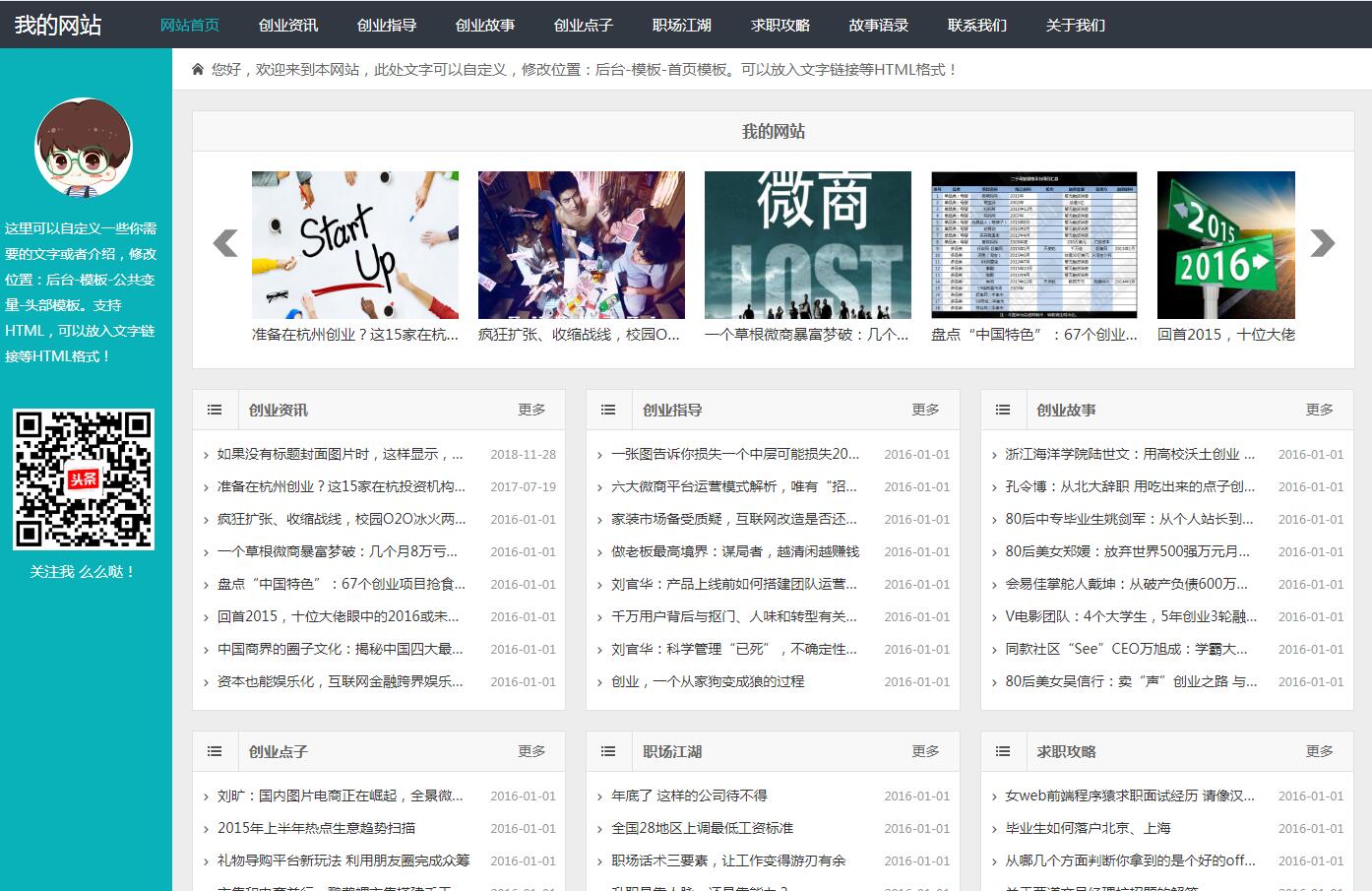Open the 更多 link for 创业资讯

pos(532,409)
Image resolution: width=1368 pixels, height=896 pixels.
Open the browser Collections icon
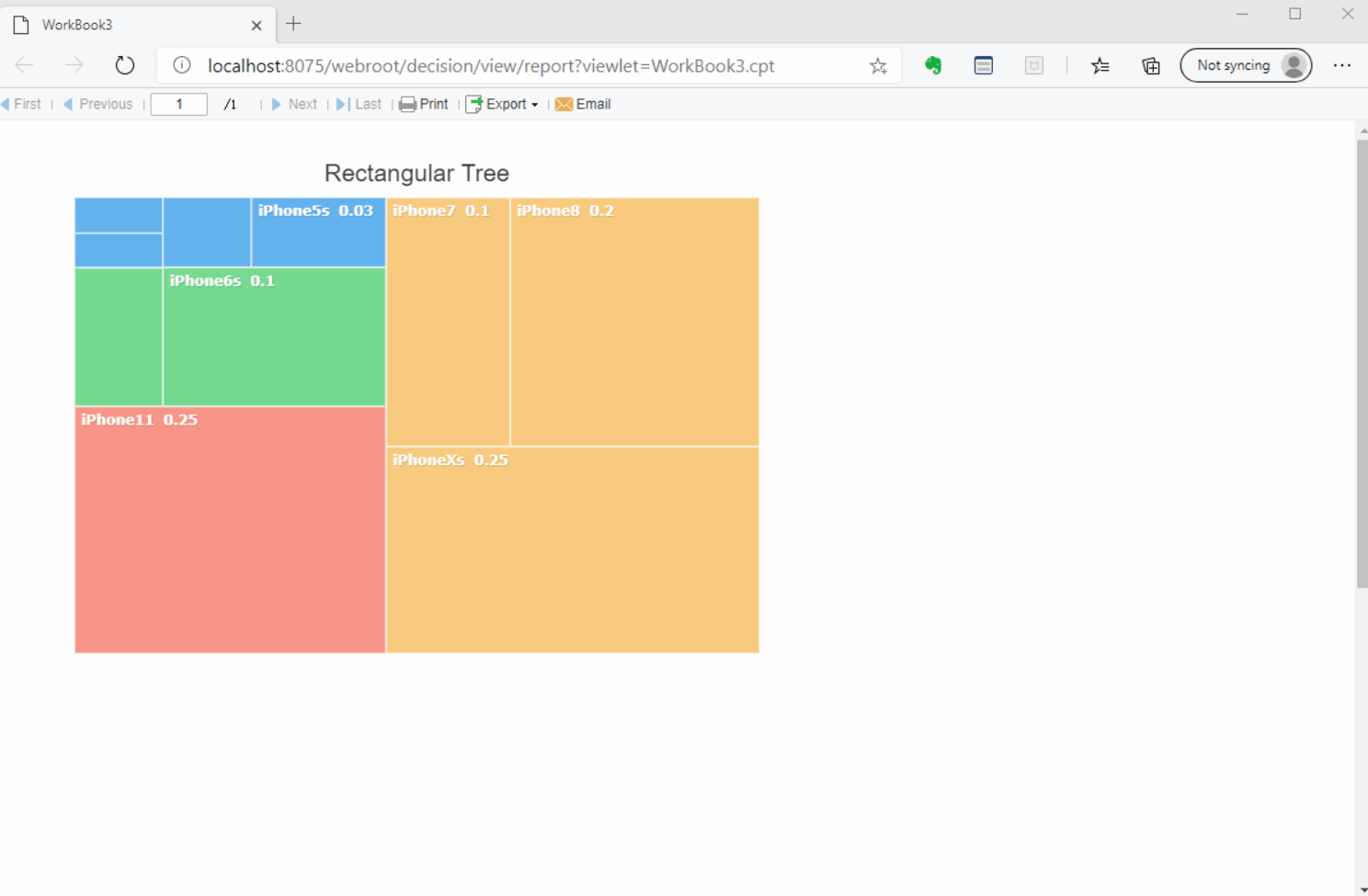pyautogui.click(x=1150, y=65)
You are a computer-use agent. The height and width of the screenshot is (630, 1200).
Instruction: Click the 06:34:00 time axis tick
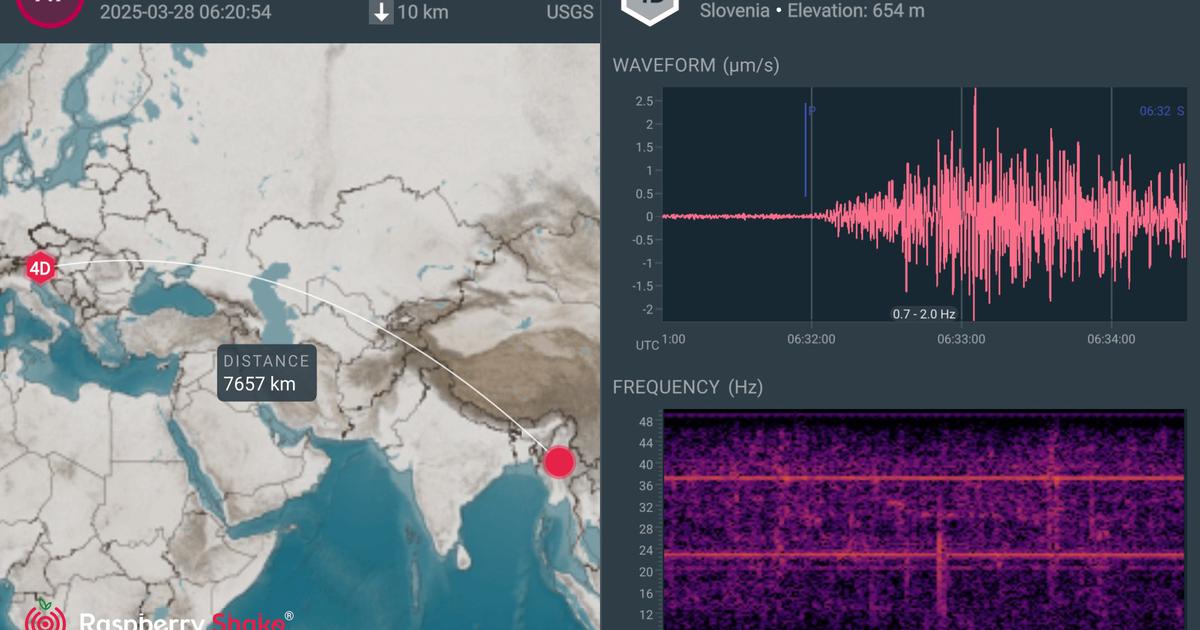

━━━━

§ Exercise: Only lines that include "width" belong in the answer; return them from the entries above.

§ Response box:
Image resolution: width=1368 pixels, height=896 pixels.
You are a computer-use agent. The height and width of the screenshot is (630, 1200).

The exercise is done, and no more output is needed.